- 3tbsp flavourless oil, such as groundnut
- 1/2tsp mustard seeds
- 12 curry leaves
- 2 onions, thinly sliced
- 5cm (2in) piece fresh root ginger, peeled and grated
- 2 garlic cloves, crushed
- 1/4, 1/2, 3/4 chilli powder (according to taste)
- 1/2 tsp each turmeric and ground coriander
- 4 large tomatoes, roughly chopped
- 200ml (7fl oz) coconut cream
- 200ml (7fl oz) coconut milk
- squeeze of lemon juice
- 1tbsp palm sugar (or soft brown sugar)
- 600g (1lb 5oz) large raw tiger prawns, peeled
Heat the oil in a large saute pan or wok, then add the mustard seeds.
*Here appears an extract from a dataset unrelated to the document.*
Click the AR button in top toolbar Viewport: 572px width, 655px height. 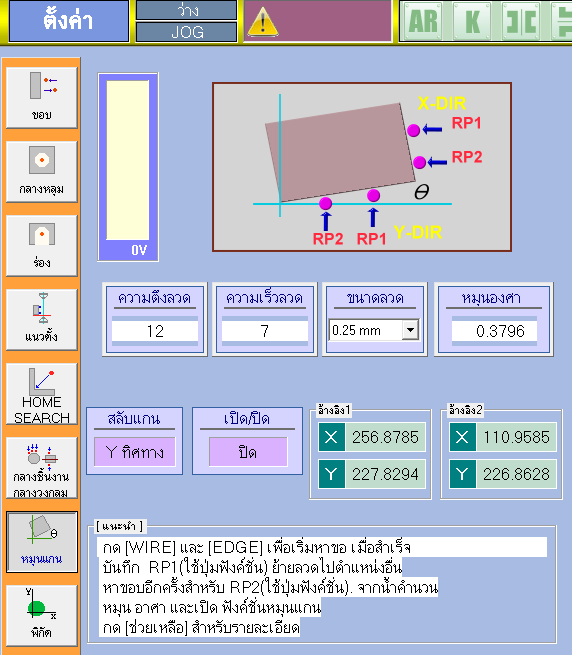click(x=423, y=21)
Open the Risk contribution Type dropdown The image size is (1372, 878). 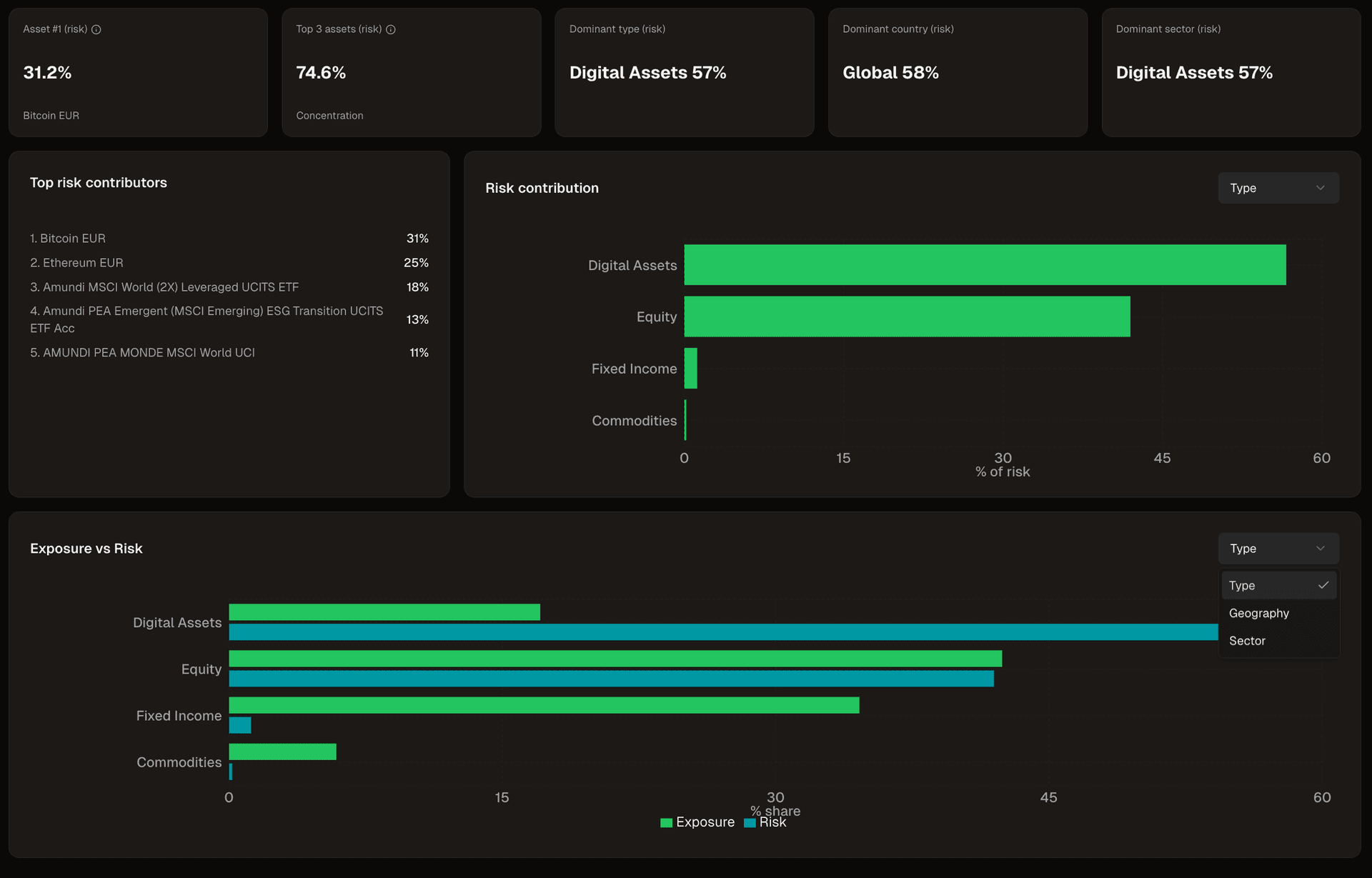1278,188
When they start to pop, add the curry leaves. Fry for a minute to infuse the oil, then add the onions, ginger and garlic. Cook over a lowish heat for 5 minutes, then add the chilli powder, turmeric and coriander. Cook the spices for a minute or two.
Add the tomatoes, coconut cream and milk. Bring to the boil, then simmer for 15 minutes. Add the lemon juice and palm sugar and a pinch of salt. Add the prawns just before serving, as they only take a few minutes to cook. Garnish with fresh coriander sprigs and serve.